クシュの子孫はエチオピアの高原に王国を築き、黄金と香辛料で富んだ。その中でもニムロデは、かつてないほどの強大な王として名を轟かせた。彼は最初の勇士であり、バベルやニネベなどの大都市を建設した。人々は彼を「神の前に力ある狩人」と呼んだが、その野心は後に神の怒りを買うこととなる。

ミツライムの子らはエジプトの地に定住し、ピラミッドを築き、高度な文明を発展させた。しかし、彼らの知識はやがて傲慢を生み、異教の神々を崇拝するようになった。プテの一族はリビアの砂漠の民となり、カナンの子孫はヨルダン川の西側に広がり、後にイスラエルの民が約束の地に入る際に敵対することとなる。

### **セムの子孫**
セムの子孫は、神の約束を受け継ぐ選ばれた系譜であった。その中からエベルが現れ、彼の名は「ヘブル人」の由来となった。セムの子らは東方の山地に広がり、やがてアブラハムの祖先となるアルパクシャドを生んだ。
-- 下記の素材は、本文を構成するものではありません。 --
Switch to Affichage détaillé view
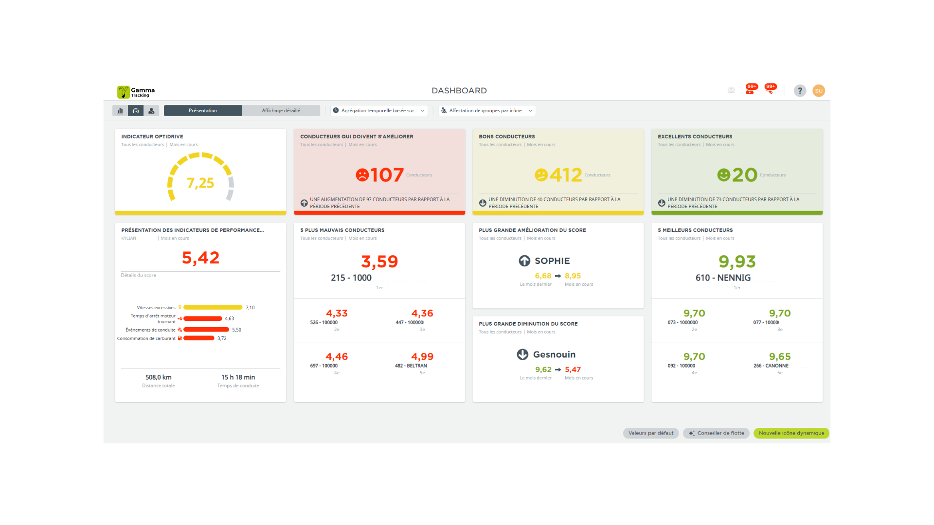tap(281, 111)
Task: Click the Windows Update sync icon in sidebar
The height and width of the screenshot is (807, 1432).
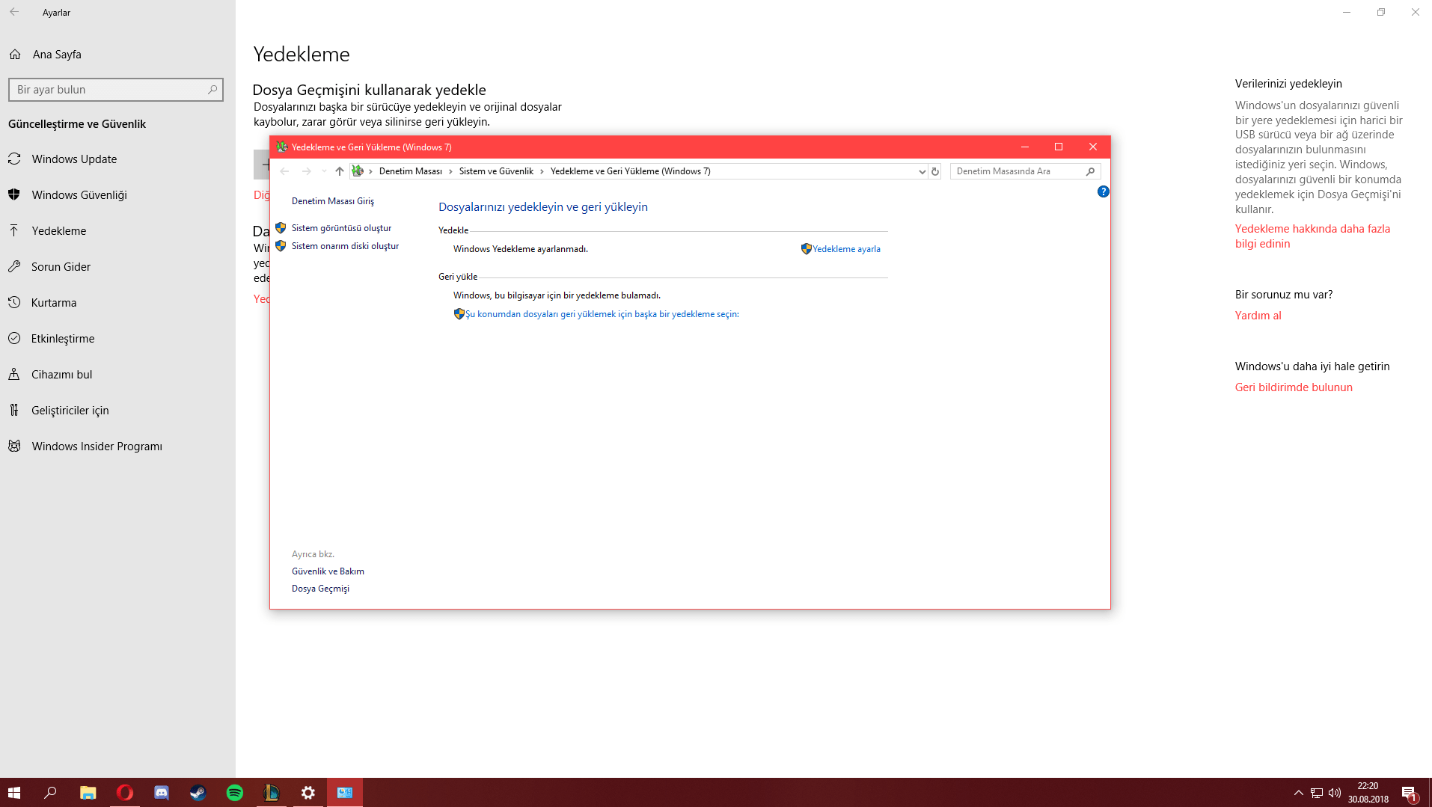Action: click(14, 159)
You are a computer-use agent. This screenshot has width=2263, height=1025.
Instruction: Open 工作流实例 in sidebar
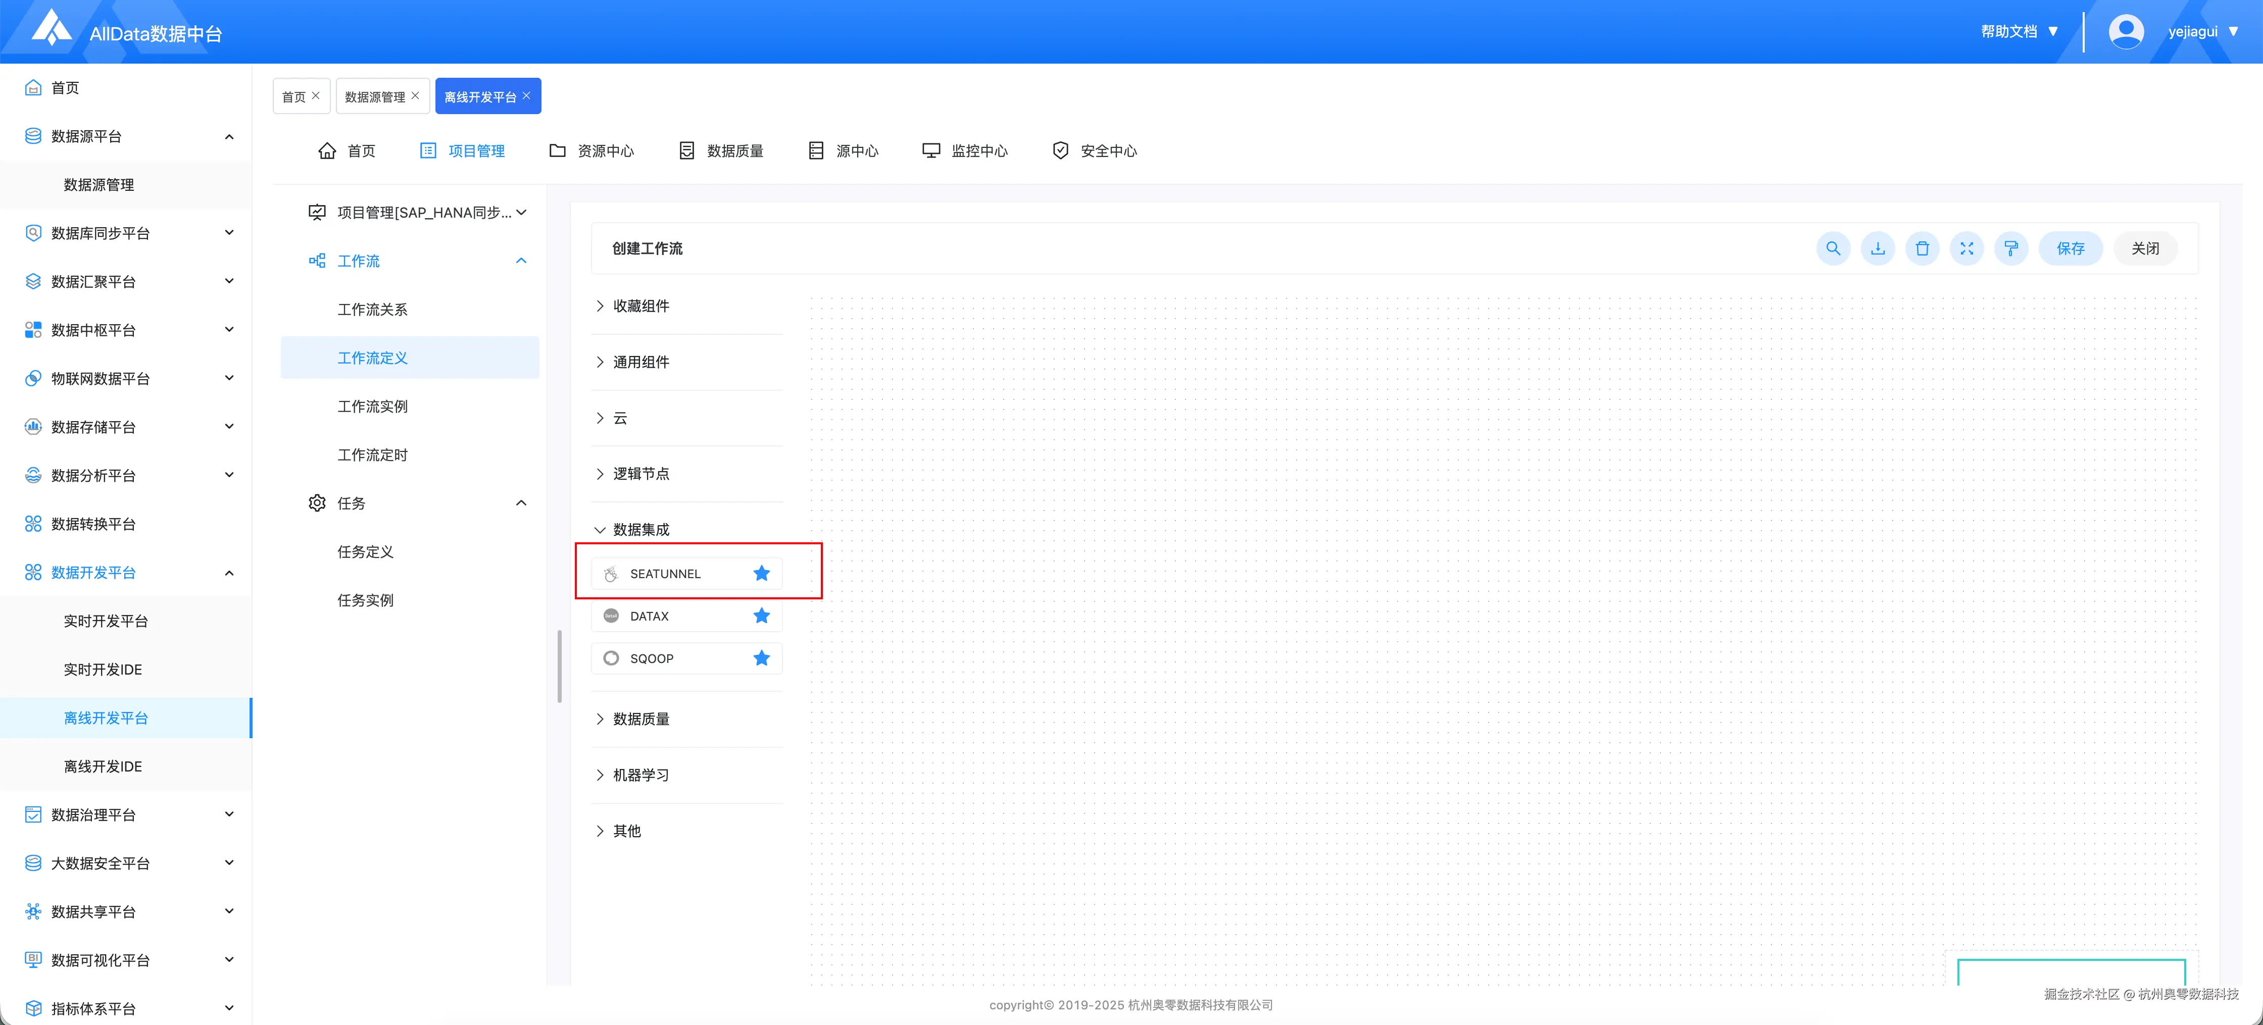click(x=372, y=407)
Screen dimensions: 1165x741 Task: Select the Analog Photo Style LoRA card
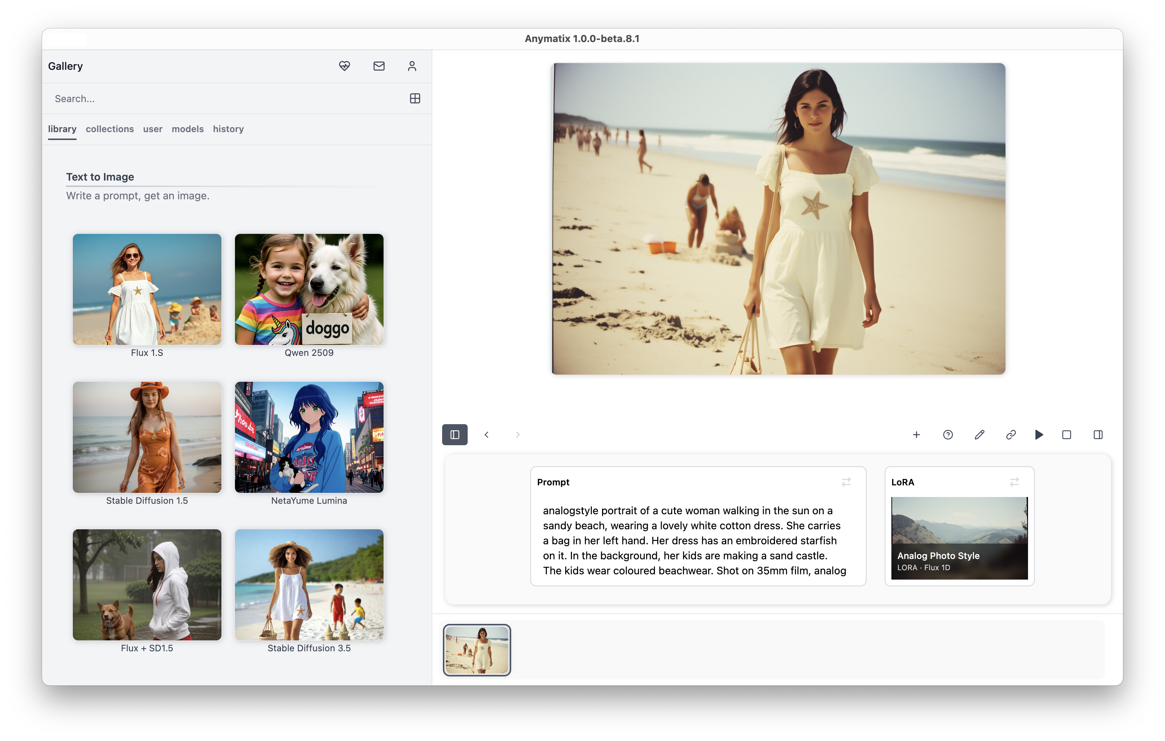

エラムはペルシャの地に王国を築き、アシュルはアッシリアの都ニネベを拡張した。しかし、最も重要なのはアルパクシャドの系譜で、彼の子孫からはテラが生まれ、その子アブラム(後のアブラハム)が現れる。このアブラムこそ、神が「すべての民族の祝福となる」と約束した人物であった。

### **諸国の起源と神の計画**
こうして、ノアの子孫たちは地に満ち、七十の国々が生まれた。それぞれの民は独自の言葉と文化を持ち、神が与えた地に住んだ。しかし、人々の高慢はやがてバベルの塔の混乱を招き、言語が分かたれることになる。

それでも、神の御心は変わらなかった。セムの系譜を通して、救いの道は守られ、ついにアブラハムが選ばれる。彼を通して、すべての民族を贖うメシアへの道が開かれるのである。

こうして創世記第10章は、神が諸国の起源を定め、ご自身の民を準備する壮大な計画の始まりを語るのであった。